In der Gebietsliga West sah es für den ASK Loosdorf gegen den SV Union Raika Blindenmarkt lange nach einem klaren Heimsieg aus, am Ende stand aber ein wildes 4:4. Nach einem 3:1 zur Pause und dem schnellen 4:1 kurz nach Wiederbeginn gaben die Gastgeber das Spiel aus der Hand. Sportchef Stefan Heher sprach von unnötigen Eigenfehlern und einem späten Zittern: "Beim 4:1 war der Deckel drauf – und trotzdem lassen wir zwei Punkte liegen."

Foto: Harald Dostal/fodo.media
Loosdorf erwischte einen Traumstart und hatte über weite Strecken mehr vom Spiel. Gerald Bauer stellte nach elf Minuten auf 1:0, nur vier Minuten später legte Marco Moser zum 2:0 nach. Blindenmarkt meldete sich durch Jan Marcina (32.) zurück, doch kurz vor der Pause schnürte Moser seinen Doppelpack – 3:1 (42.) und ein beruhigendes Halbzeitpolster. Direkt nach Wiederbeginn erhöhte Gerald Bauer auf 4:1 (46.), das Spiel schien entschieden. "Eigentlich haben wir das Spiel gemacht und kontrolliert. Nach der Pause führen wir 4:1, und durch Eigenfehler geben wir das Spiel aus der Hand", ärgerte sich Stefan Heher. Aus seiner Sicht hatten die Hausherren in dieser Phase sogar Möglichkeiten auf das 5:1, ließen den Sack aber offen – ein Versäumnis, das sich rächen sollte.

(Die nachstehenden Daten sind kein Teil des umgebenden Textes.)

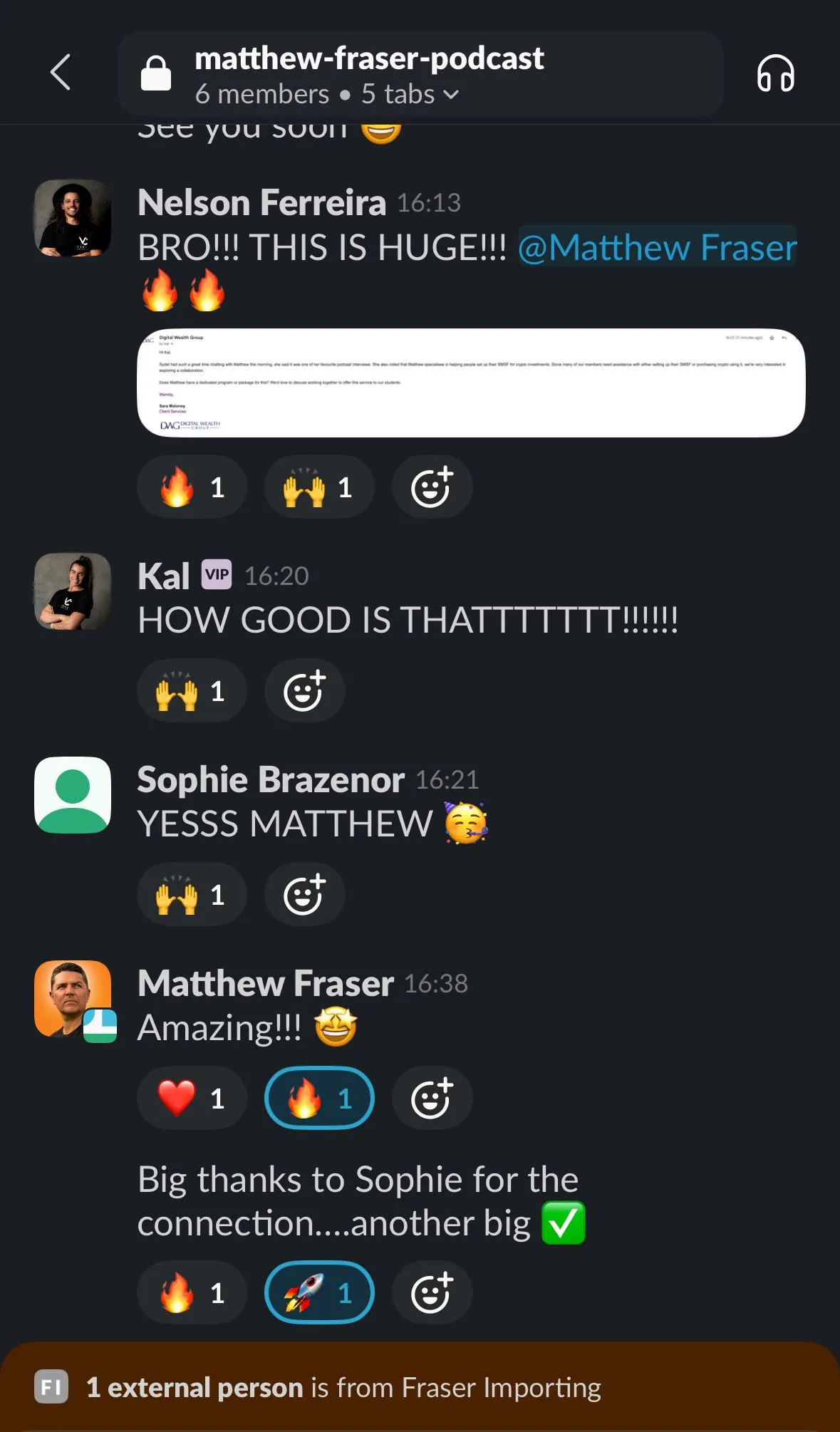840x1432 pixels.
Task: Toggle the heart reaction on the 'Amazing!!!' message
Action: coord(192,1099)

Blindenmarkt blieb am Drücker und glaubte trotz Rückstand weiter an seine Chance. Sebastian Grissenberger verkürzte in Minute 57 auf 4:2, ehe die Partie zusehends hektischer wurde. In der Schlussphase roch es plötzlich nach einem Comeback der Gäste: Simon Rametsteiner stellte in der 75. Minute auf 4:3, in Minute 88 traf erneut Grissenberger zum 4:4. Heher beschrieb die Kette der Gegentore so: "Nach dem 4:1 hätten wir das 5:1 machen können. Nach einem Standard bekommen wir das 4:2, dann ein abgefälschter Schuss aus rund 25 Metern – 4:3. Es wurde hitziger, und durch einen Eigenfehler kassieren wir auch noch das 4:4. Am Ende müssen wir froh sein, den Punkt mitzunehmen, weil sie noch eine große Chance hatten." Gleichzeitig zollte er Respekt: "Gegen den Tabellenletzten ist es immer schwierig. Sie kämpfen um jeden Punkt und haben nie aufgegeben, das rechne ich Blindenmarkt hoch an."
Im Rückblick sah Heher Licht und Schatten bei seiner Mannschaft. "In der ersten Halbzeit hat die Chancenauswertung gut funktioniert", lobte der Sportchef, verband das aber mit einem klaren Auftrag: "Wir müssen vor dem Tor wieder kaltschnäuziger werden." Auch die Kopfsache sprach er an: "Viele glauben beim 4:1, der Deckel ist schon drauf – so ist Fußball." Für Diskussionen sorgte der Abend nicht: "Der Schiedsrichter hat aus meiner Sicht ganz gut gepfiffen."
In der Tabelle bleibt Loosdorf trotz des Remis im Spitzenfeld (Rang drei, 41 Punkte), während Blindenmarkt als Schlusslicht (13 Punkte) einen wertvollen Zähler mitnimmt. Für Loosdorf fühlt sich das Ergebnis dennoch wie zwei verlorene Punkte an – mit der klaren Erkenntnis, dass man Führungen konsequenter verteidigen und Chancen eiskalt nützen muss, um die gute Ausgangslage im Saisonfinish zu behalten.